◆ Exercise: Exact reproduction of the data is required, with images excluded.
====== Records supplied
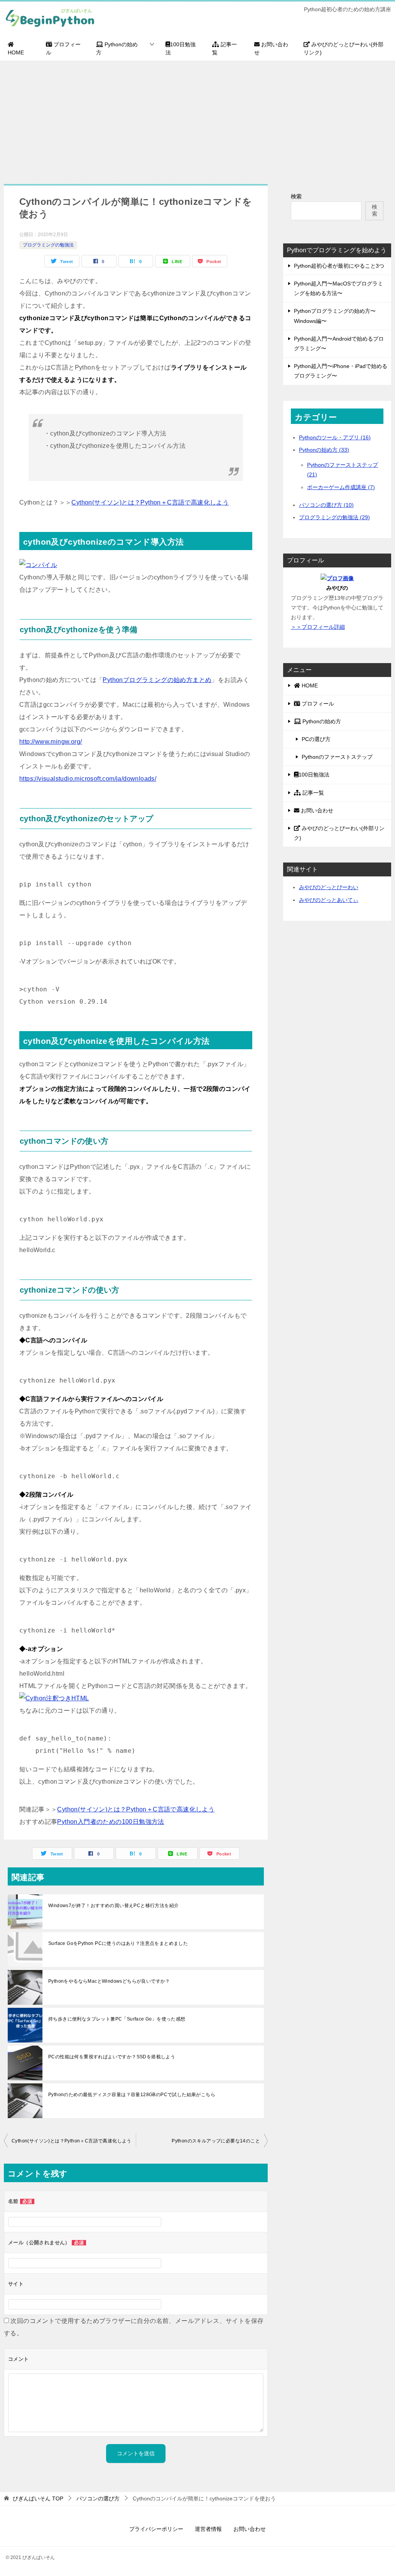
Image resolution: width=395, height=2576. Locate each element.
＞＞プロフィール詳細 (318, 627)
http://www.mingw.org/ (50, 741)
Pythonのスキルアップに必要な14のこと (216, 2141)
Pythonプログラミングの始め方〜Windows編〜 (335, 316)
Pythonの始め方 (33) (324, 450)
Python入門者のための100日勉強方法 (110, 1821)
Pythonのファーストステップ (337, 757)
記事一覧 (224, 48)
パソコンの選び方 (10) (326, 505)
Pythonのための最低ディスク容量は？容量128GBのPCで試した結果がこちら (131, 2094)
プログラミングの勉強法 (48, 245)
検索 (296, 196)
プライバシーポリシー (156, 2529)
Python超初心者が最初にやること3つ (339, 266)
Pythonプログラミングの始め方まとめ (157, 680)
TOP (38, 2498)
============
◆ The answer:
Image resolution: width=395, height=2576. Locate each element.
＞＞プロフィール詳細 (318, 627)
http://www.mingw.org/ (50, 741)
Pythonのスキルアップに必要な14のこと (216, 2141)
Pythonプログラミングの始め方〜Windows編〜 (335, 316)
Pythonの始め方 (33) (324, 450)
Python入門者のための100日勉強方法 (110, 1821)
Pythonのファーストステップ (337, 757)
記事一覧 (224, 48)
パソコンの選び方 (10) (326, 505)
Pythonのための最低ディスク容量は？容量128GBのPCで試した結果がこちら (131, 2094)
プログラミングの勉強法 (48, 245)
検索 (296, 196)
プライバシーポリシー (156, 2529)
Python超初心者が最初にやること3つ (339, 266)
Pythonプログラミングの始め方まとめ (157, 680)
TOP (38, 2498)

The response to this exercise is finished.